**YOUR ASSIGNMENT**:
Among the entries below, find each line with "computer" and show it.

**RECORDS PROVIDED**:

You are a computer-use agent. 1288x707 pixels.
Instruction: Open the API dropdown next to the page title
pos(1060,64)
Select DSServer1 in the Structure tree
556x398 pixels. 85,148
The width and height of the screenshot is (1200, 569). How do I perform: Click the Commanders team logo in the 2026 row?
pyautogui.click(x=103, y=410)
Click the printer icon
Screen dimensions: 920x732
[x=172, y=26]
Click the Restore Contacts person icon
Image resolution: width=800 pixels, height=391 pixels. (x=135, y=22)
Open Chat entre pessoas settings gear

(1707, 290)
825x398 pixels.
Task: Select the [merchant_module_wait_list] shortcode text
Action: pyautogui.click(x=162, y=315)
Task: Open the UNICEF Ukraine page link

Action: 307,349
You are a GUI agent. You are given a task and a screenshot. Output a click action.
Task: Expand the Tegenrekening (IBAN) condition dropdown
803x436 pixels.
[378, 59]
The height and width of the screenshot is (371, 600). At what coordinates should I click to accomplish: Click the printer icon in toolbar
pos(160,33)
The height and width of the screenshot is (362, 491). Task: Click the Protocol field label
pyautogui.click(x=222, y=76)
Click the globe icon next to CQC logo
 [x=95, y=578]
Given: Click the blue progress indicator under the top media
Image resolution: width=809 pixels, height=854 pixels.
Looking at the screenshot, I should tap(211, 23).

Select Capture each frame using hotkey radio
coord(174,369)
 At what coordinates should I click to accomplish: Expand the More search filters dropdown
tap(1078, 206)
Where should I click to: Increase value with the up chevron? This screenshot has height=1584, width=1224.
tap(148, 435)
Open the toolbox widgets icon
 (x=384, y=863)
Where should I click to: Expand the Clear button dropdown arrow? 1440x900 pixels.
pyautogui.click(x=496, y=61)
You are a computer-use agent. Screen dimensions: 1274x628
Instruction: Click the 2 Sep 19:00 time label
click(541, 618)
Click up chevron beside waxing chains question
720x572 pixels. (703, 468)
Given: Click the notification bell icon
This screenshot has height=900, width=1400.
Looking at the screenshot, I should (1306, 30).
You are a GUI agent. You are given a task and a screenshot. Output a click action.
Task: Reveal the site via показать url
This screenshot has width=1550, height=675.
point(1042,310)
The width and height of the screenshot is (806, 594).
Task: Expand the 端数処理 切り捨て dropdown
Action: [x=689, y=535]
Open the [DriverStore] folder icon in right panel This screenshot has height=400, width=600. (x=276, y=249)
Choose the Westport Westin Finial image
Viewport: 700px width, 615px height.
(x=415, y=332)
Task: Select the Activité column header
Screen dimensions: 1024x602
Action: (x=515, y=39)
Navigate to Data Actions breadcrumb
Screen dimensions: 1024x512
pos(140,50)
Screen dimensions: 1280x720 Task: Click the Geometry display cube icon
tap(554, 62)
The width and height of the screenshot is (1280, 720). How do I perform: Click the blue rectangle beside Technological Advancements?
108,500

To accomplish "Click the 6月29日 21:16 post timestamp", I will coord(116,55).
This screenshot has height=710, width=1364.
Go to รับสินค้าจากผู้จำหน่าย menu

**RESULT FOR THIS TASK**:
You are a computer-use agent. 1288x707 pixels.
You are a computer-use agent. Screen dimensions: 1274x628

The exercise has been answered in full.